PG CREATEINDEX CONCURRENTLY

官方说法

根据9.1的文档

Creating an index can interfere with regular operation of a database. Normally PostgreSQL locks the table to be indexed against writes and performs the entire index build with a single scan of the table. Other transactions can still read the table, but if they try to insert, update, or delete rows in the table they will block until the index build is finished. This could have a severe effect if the system is a live production database. Very large tables can take many hours to be indexed, and even for smaller tables, an index build can lock out writers for periods that are unacceptably long for a production system.

PostgreSQL supports building indexes without locking out writes. This method is invoked by specifying the CONCURRENTLY option of CREATE INDEX. When this option is used, PostgreSQL must perform two scans of the table, and in addition it must wait for all existing transactions that could potentially use the index to terminate. Thus this method requires more total work than a standard index build and takes significantly longer to complete. However, since it allows normal operations to continue while the index is built, this method is useful for adding new indexes in a production environment. Of course, the extra CPU and I/O load imposed by the index creation might slow other operations.

正常的create index会锁表阻止所有写操作,但是变通的方法是 create index concurrently。当然这样做会慢。PG会启动两次表扫描并且等待现存的所有事务结束。

In a concurrent index build, the index is actually entered into the system catalogs in one transaction, then two table scans occur in two more transactions. Any transaction active when the second table scan starts can block concurrent index creation until it completes, even transactions that only reference the table after the second table scan starts. Concurrent index creation serially waits for each old transaction to complete using the method outlined in section Section 45.56.

在concurrent build的过程中,索引实际上进入system catalogs,然后另外启动两个table scan。
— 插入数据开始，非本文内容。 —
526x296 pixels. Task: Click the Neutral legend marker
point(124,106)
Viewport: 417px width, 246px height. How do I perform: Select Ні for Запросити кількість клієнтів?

任何在第二个table scan开始时活动的事务都会block concurrent index build,甚至事务只是reference 了那个表。Concurrently index creation等待所有上述事务结束,用的方法是45.56节中。(基本上依赖pg_locks:The view pg_locks provides access to information about the locks held by open transactions within the database server. )

If a problem arises while scanning the table, such as a uniqueness violation in a unique index, the CREATE INDEX command will fail but leave behind an "invalid" index. This index will be ignored for querying purposes because it might be incomplete; however it will still consume update overhead. The psql \d command will report such an index as INVALID:

postgres=# \d tab

Table "public.tab" Column | Type | Modifiers

--------+---------+----------- col | integer | Indexes:

"idx" btree (col) INVALID

The recommended recovery method in such cases is to drop the index and try again to perform CREATE INDEX CONCURRENTLY. (Another possibility is to rebuild the index with REINDEX. However, since REINDEX does not support concurrent builds, this option is unlikely to seem attractive.)

如果build失败了,就会有一个invalid的index,这个index查询的时候用不上,但是update的时候还要更新它。推荐做法是drop之后重新create index。

Another caveat when building a unique index concurrently is that the uniqueness constraint is already being enforced against other transactions when the second table scan begins. This means that constraint violations could be reported in other queries prior to the index becoming available for use, or even in cases where the index build eventually fails. Also, if a failure does occur in the second scan, the "invalid" index continues to enforce its uniqueness constraint afterwards.

有一个问题:如果是一个unique的index的话,unique约束已经对其他事务可见了。这就意味着其他事务中可能在索引可用之前就报constraint violation,哪怕索引建失败了。另外,如果在第二次扫描的时候出错,这个invalid的索引依然会强加一个unique的constraint。

Concurrent builds of expression indexes and partial indexes are supported. Errors occurring in the evaluation of these expressions could cause behavior similar to that described above for unique constraint violations.

expression和partial index同样支持,但是还是有上述的unique的问题。

Regular index builds permit other regular index builds on the same table to occur in parallel, but only one concurrent index build can occur on a table at a time. In both cases, no other types of schema modification on the table are allowed meanwhile. Another difference is that a regular CREATE INDEX command can be performed within a transaction block, but CREATE INDEX CONCURRENTLY cannot.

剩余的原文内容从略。